═══ Material for this task ═══

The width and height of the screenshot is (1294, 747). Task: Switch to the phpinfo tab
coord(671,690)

═══
═══ Material for this task ═══

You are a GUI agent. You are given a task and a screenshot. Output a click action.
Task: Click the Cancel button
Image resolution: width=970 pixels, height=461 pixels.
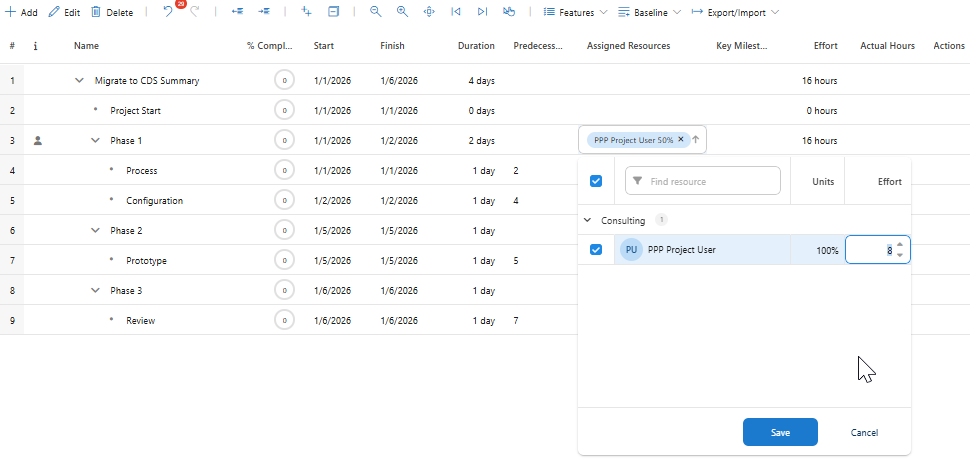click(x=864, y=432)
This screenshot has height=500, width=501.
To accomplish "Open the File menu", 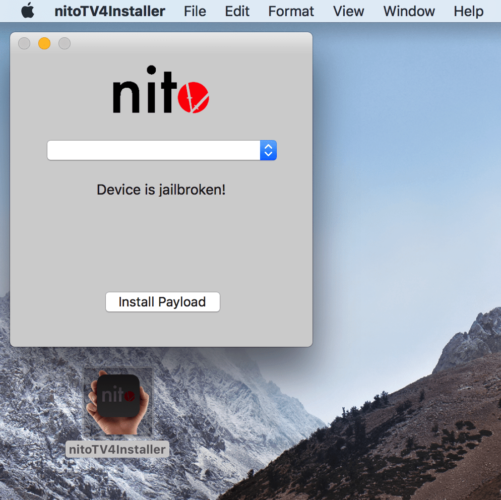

═══
═══ Material for this task ═══

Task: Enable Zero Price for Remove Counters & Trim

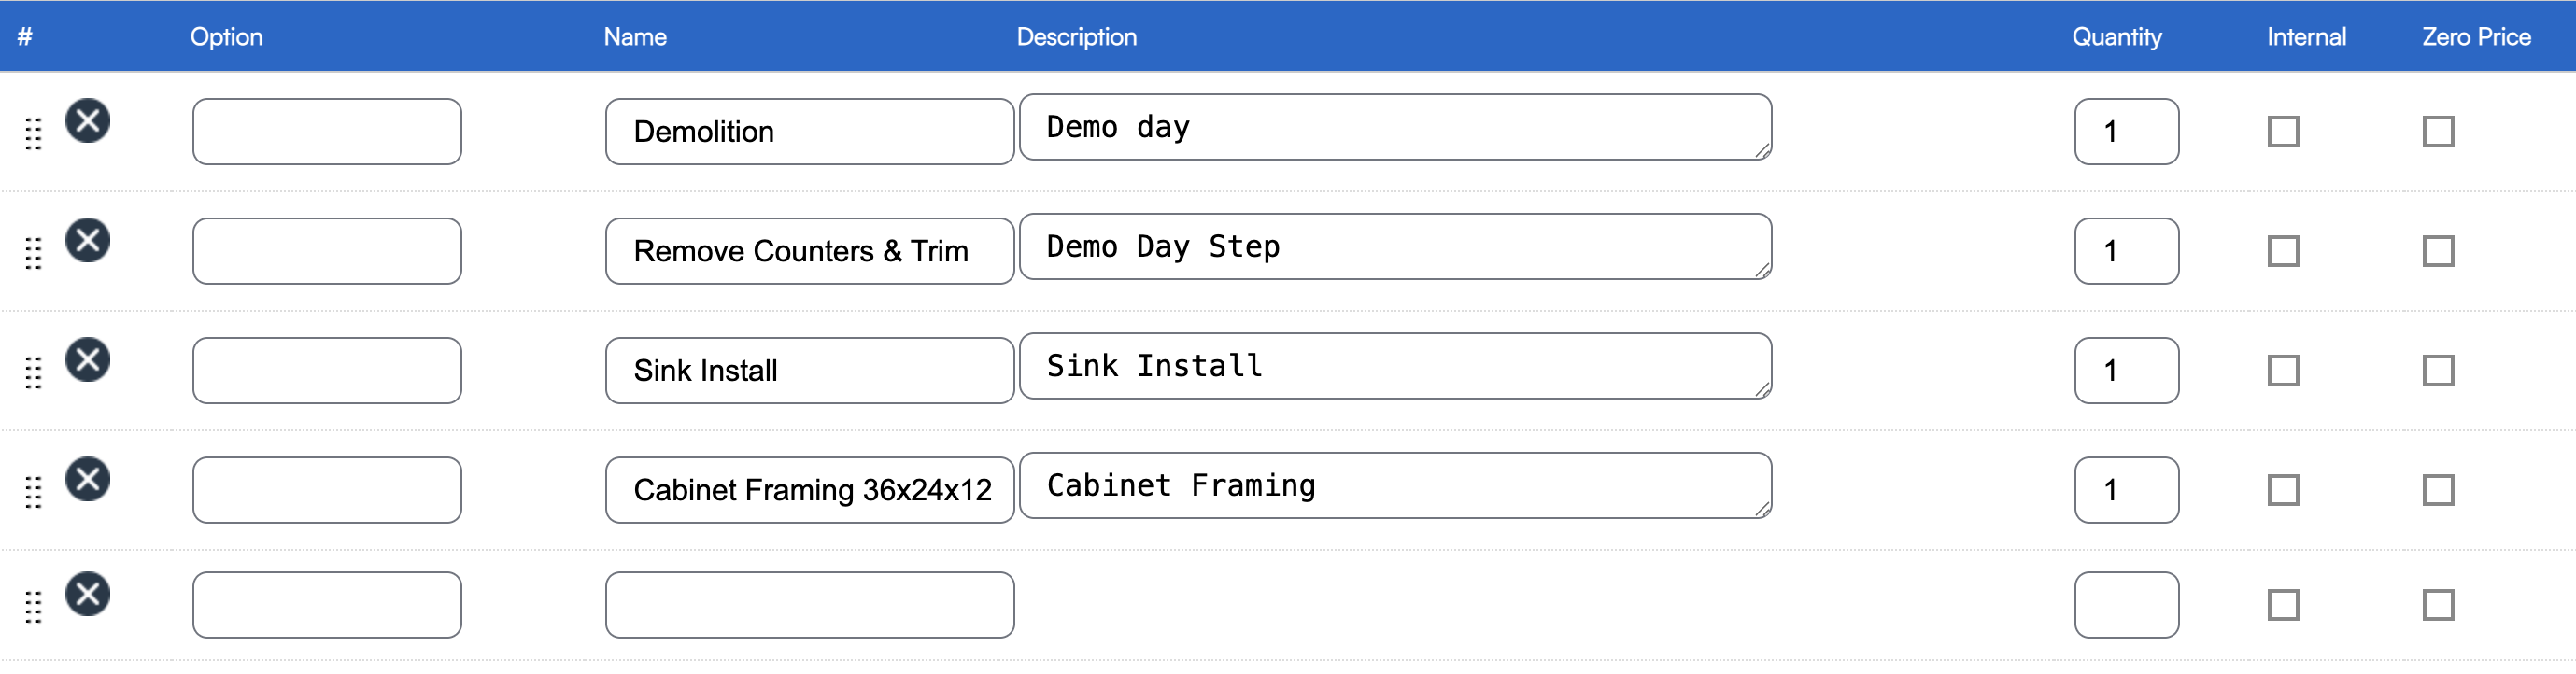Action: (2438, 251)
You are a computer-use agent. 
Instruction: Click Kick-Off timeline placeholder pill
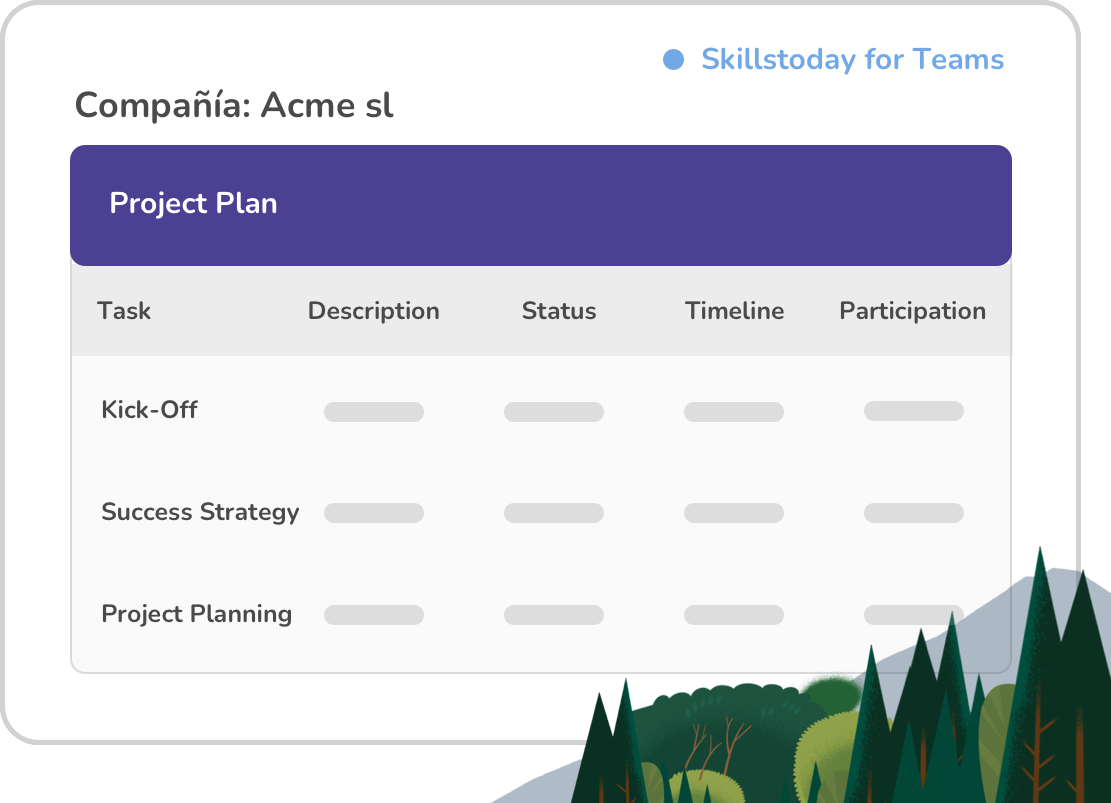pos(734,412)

═══

What is being asked
All lines that contain the word "agent" must be copied from the records above.

Answer area
You are a GUI agent. You are given a task and a screenshot. Output a click action.
You are a computer-use agent. 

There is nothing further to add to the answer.